- **Try it**
Transcribe exactly the entries from the "This screenshot has width=544, height=800." line to the end, both included, minus pictures.

↓

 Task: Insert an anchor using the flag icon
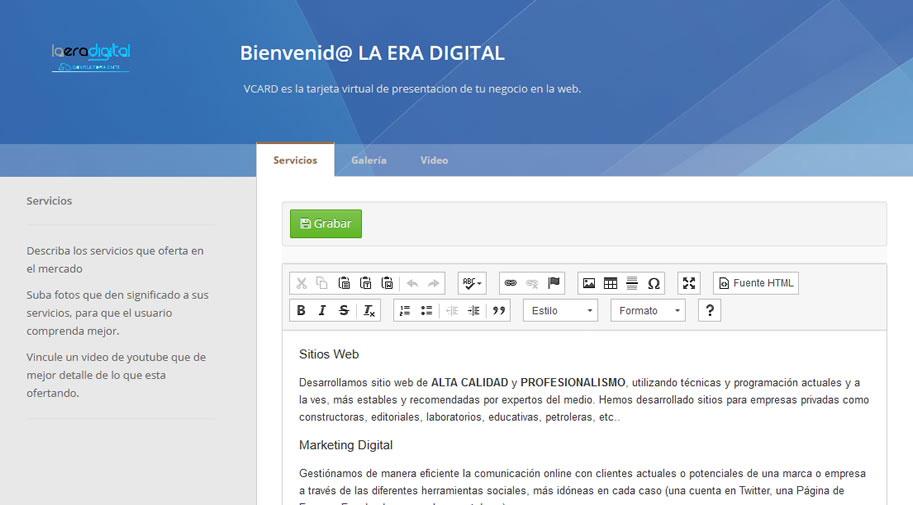click(x=553, y=283)
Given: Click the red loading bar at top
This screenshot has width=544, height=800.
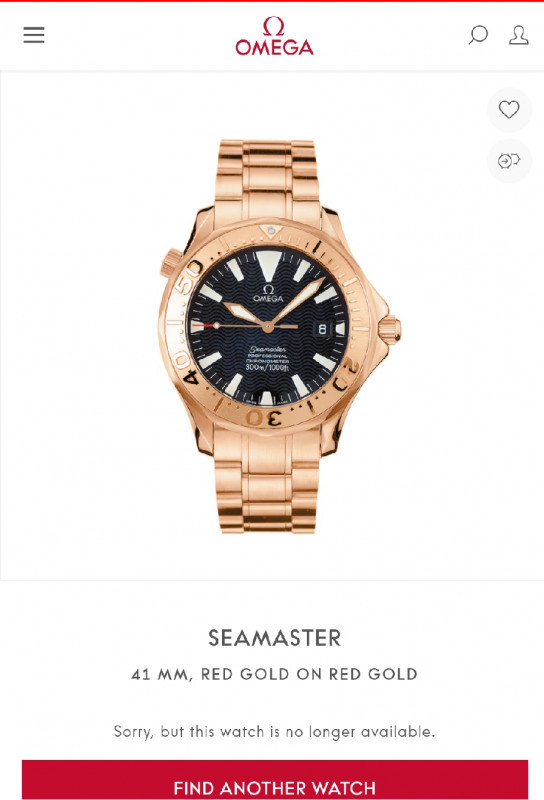Looking at the screenshot, I should pos(272,1).
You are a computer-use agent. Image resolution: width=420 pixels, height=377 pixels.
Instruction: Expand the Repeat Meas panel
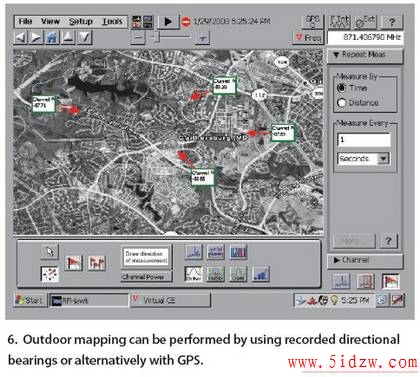tap(365, 55)
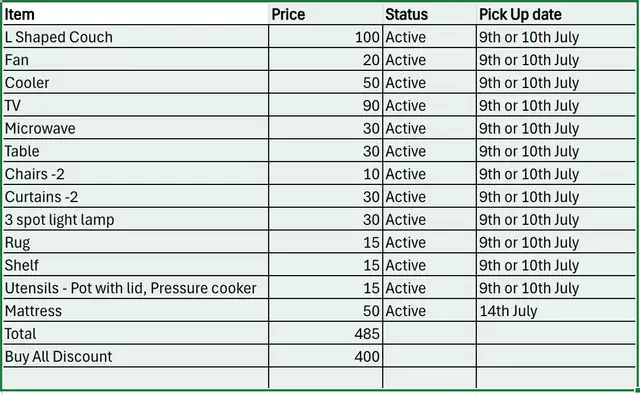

↑

- **Exercise response**
This screenshot has width=544, height=800.
Looking at the screenshot, I should pos(272,1).
You are a computer-use agent. Image resolution: width=420 pixels, height=377 pixels.
Instruction: Expand the Repeat Meas panel
tap(365, 55)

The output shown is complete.